In contrast, in awake PCdh21-Cre mice expressing GCaMP3 (n = 2) or GCaMP5G (n = 2) in MT cells, the fluorescence response to odorant differed dramatically from that observed in anesthetized mice, consisting predominately of decreases in fluorescence of up to 12% ΔF/F, superimposed with transient, small-amplitude increases (max of 3% ΔF/F; Fig. 7D). Responses could consist of multiple phases of increase or decrease and often included distinct responses to odorant offset, all of which were reliably repeated across presentations (Fig. 7D, Fig. 8). Respiratory modulation in the absence of odorant was observed occasionally and, similar to GAD2+ and TH+ GCaMP5G signals, bursts of high-frequency sniffing elicited widespread fluorescence increases (data not shown). Although different odorants evoked distinct spatiotemporal patterns of fluorescence changes across the dorsal OB, in general, fluorescence increases were localized to restricted foci and decreases were spatially widespread (Fig. 8).
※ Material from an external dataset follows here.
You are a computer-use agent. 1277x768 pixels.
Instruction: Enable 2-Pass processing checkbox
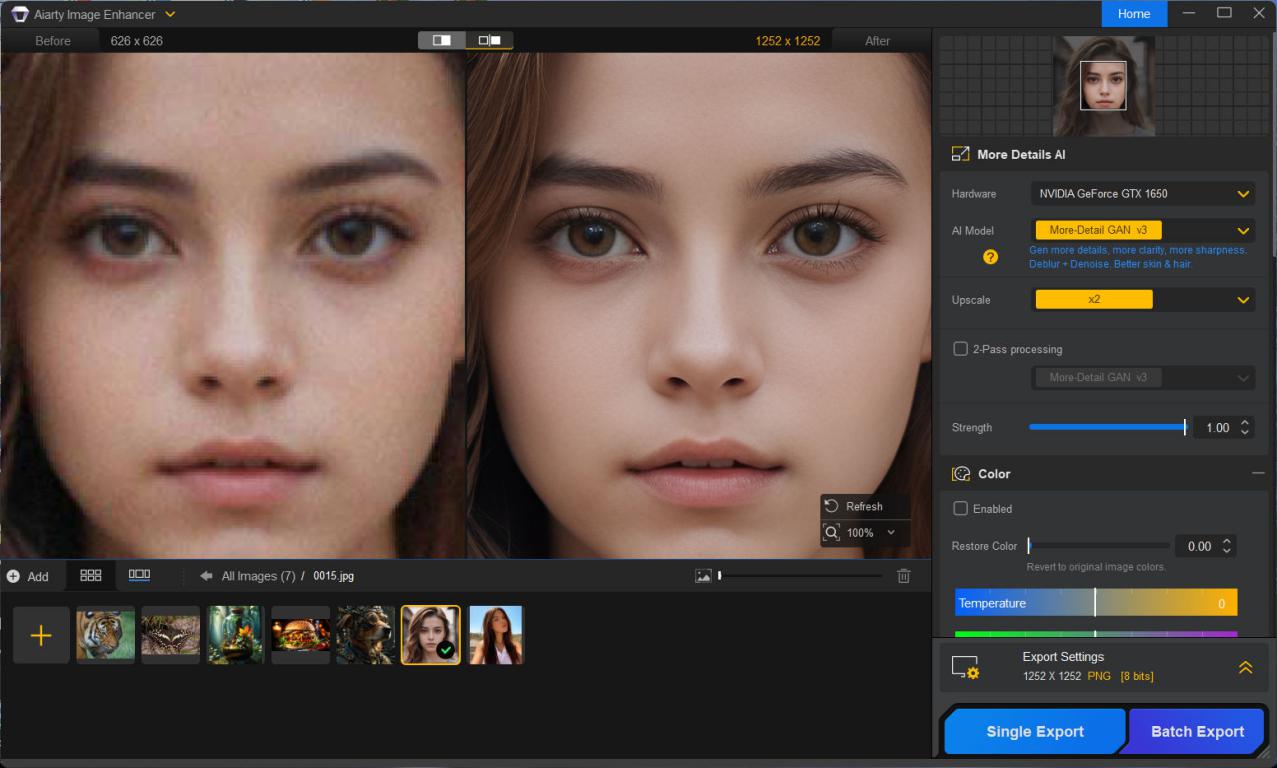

In PCdh21-Cre mice expressing virally driven GCaMP3 in MT cells (n = 2 animals), odorant-evoked responses consisted entirely of widespread fluorescence decreases, with no detectable increases (n = 5 odorants tested, 10 sessions).
Complex spatiotemporal sequences of excitation and inhibition among MT cells revealed by GCaMP5 imaging in the awake mouse. Shown are fluorescence traces (bottom) and snapshots of odorant-evoked response maps (top) taken at different times during odorant presentation in an awake, head-fixed PCdh21+ mouse expressing GCaMP5G in MT cells. Images show maps of fluorescence changes relative to the preodor “baseline” taken from the indicated times. Each map is scaled so that zero ΔF is in the middle of the pseudocolor range (green). Fluorescence traces are averages of 6–12 pixels taken from the indicated regions and show distinct sequences of fluorescence decrease or increase. Images are taken from the average of four presentations aligned on odorant presentation and so do not reflect inhalation-driven transients.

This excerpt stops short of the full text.